Comprenons-nous bien : je ne cherche pas à minimiser l’intimidation ou la violence à l’école. Je sais, de par ma formation universitaire, que c’est un phénomène bien réel, grave, qui brise des vies. Mais c’est aussi un phénomène qui ne résume pas tout le vécu scolaire. La lunette grossissante à travers laquelle on nous informe des pires atrocités est une représentation d’une partie de la réalité, pas de tout le tableau. Demandez à n’importe quel enseignant ou enseignante : pour un jeune qui agresse, il y en a 100 qui donnent, appuient, soutiennent, contribuent, partagent, offrent et aiment.

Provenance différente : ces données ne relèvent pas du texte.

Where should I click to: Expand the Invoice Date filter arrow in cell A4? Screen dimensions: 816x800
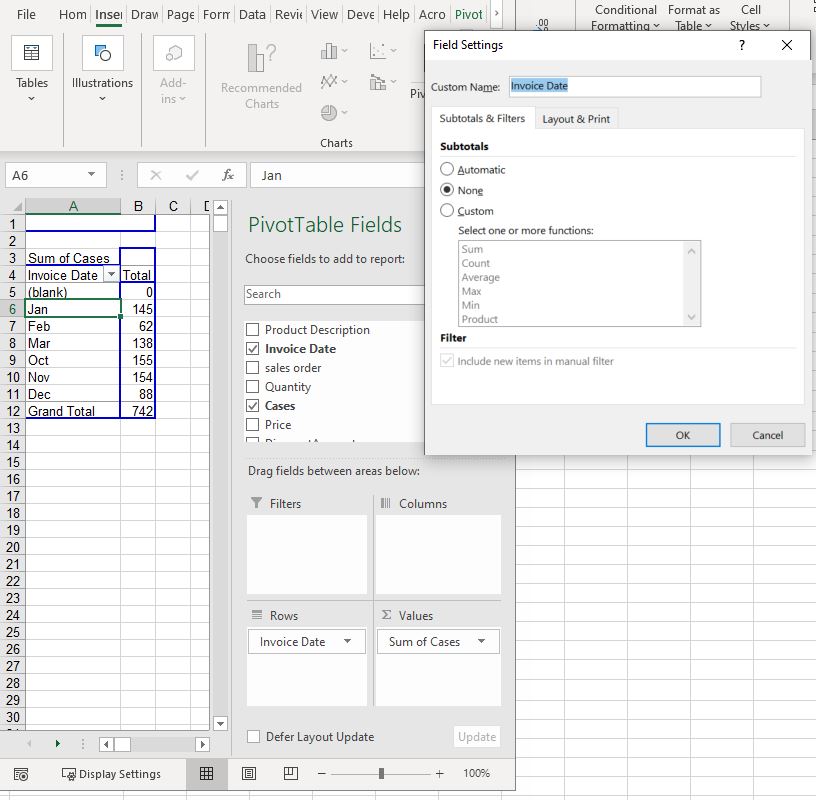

Aujourd’hui, je veux rendre hommage à cette superbe jeunesse, bien souvent malmenée dans les bulletins de nouvelles ou les séries télévisées, décrite comme paresseuse, arrogante, revancharde, impolie et individualiste. Je souhaite éclairer l’autre côté de la médaille, celui qui est peu exposé dans la lumière des caméras et sur le papier journal. Je remercie ce jeune homme qui a donné au suivant, qui a contribué à inculquer à mon grand que le partage, l’altruisme, la compassion et le plaisir d’aider son prochain sont nettement plus productifs et satisfaisants que les ricanements et l’humiliation. Merci de lui avoir montré que son école secondaire peut, d’abord et avant tout, être un milieu où il fait bon vivre.